Inside Oil: Hannah Knighton, one of only two Kiwis not racing individually in Hamburg, will join Brea Roderick and two of either Dylan McCullough, Saxon Morgan or Lachlan Haycock in the combined U23/Junior relay. Haycock is the other for whom the relay is his only potential race in Germany. If McCullough, NZL’s form U23 male, does race, he’ll then potentially have just under two hours before the elite men’s Super Sprint finals begin.
Super Sprint World Championship Finals
Stage 1 (2:20am Sunday NZT)
Stage 2 (3:30am Sunday NZT)
Stage 3 (4:40am Sunday NZT)
Stage 1 (2:55am Sunday NZT)
Stage 2 (4:05am Sunday NZT)
Stage 3 (5:15am Sunday NZT)
Inside Oil: Strap yourself in for rapid-fire action where the 30 finalists found the previous day will be whittled down to 20 and then 10 as the eliminator format gets brutal with the three stage final. Wilde, a silver medalist behind Alex Yee in Montreal last year, is NZL’s big medal hope again. To sound the smartest around the home water-cooler, know that the first two editions of the World Triathlon Sprint Championship in Montreal were actually over the sprint distance.
Sunday, July 16
World Triathlon Mixed Relay Championship (00:15am Monday)
Kiwi reps: Ainsley Thorpe, Brea Roderick, Nicole van der Kaay, Dylan McCullough, Hayden Wilde, Tayler Reid.
Inside Oil: France, as hosts, are already guaranteed a Relay team at next year’s Paris Olympics. They won last year’s World title which meant, GBR, as runners-up profited with the automatic spot for Paris rolling down to them. What does that all mean? For NZL, it means they need to finish the top nation in Hamburg, not counting France and GBR, and they’ll also qualify for the Olympic relay and guarantee NZL two male and two female slots for the individual races in Paris.
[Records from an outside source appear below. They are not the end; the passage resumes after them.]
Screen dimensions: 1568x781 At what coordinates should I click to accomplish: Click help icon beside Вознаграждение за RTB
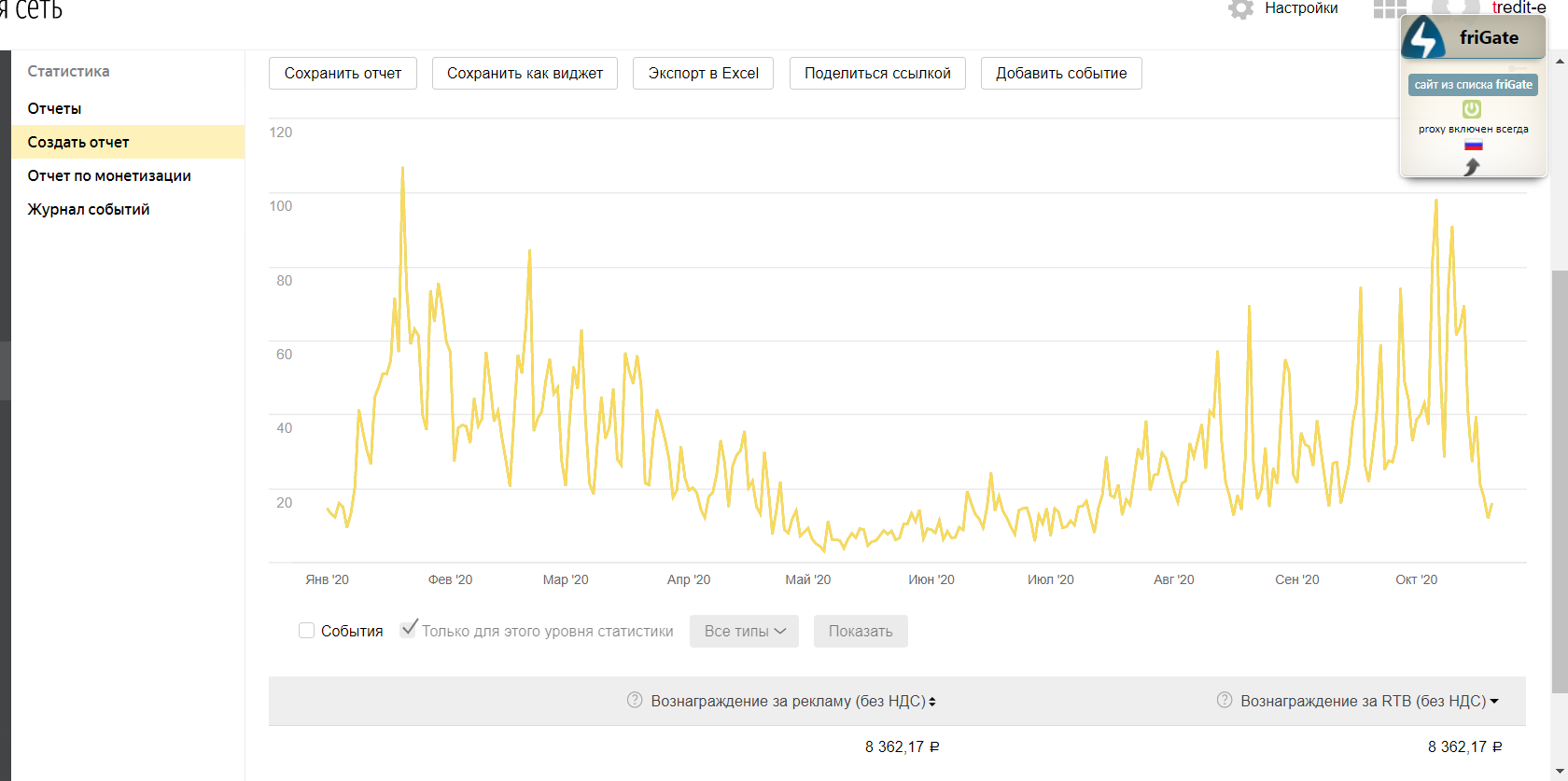click(x=1225, y=700)
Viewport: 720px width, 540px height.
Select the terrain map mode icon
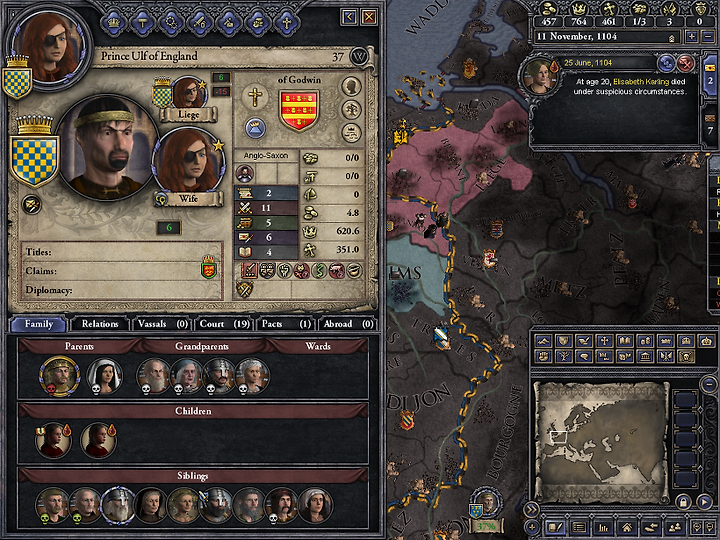click(543, 341)
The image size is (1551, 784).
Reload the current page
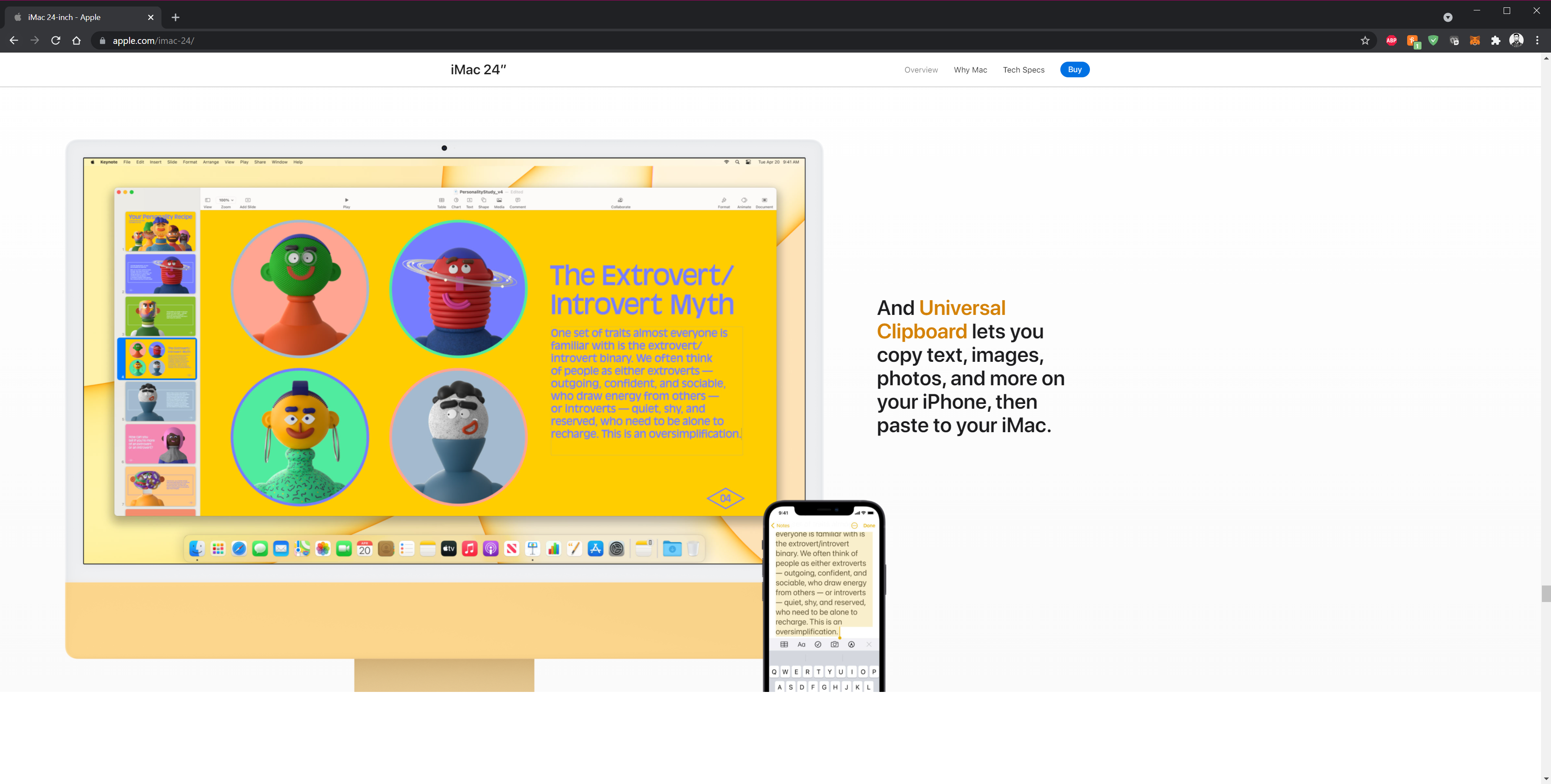pos(55,40)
The final make-up of the NZL team will be fascinating, so too will be the order in which the selectors send the quartet out. All we know for certain is that the order is male-female, male-female. Brea Roderick was named to anchor the elite relay at WTCS Montreal before that race was cancelled due to poor air quality. As the Cantabrian has to race the U23/Junior relay, given NZL only has two females to choose from in that category, it is likely she will be overlooked for the more experienced van der Kaay and Thorpe for the elite relay. The big call is which of McCullough or Reid joins Kiwi No.1 Wilde as the second male.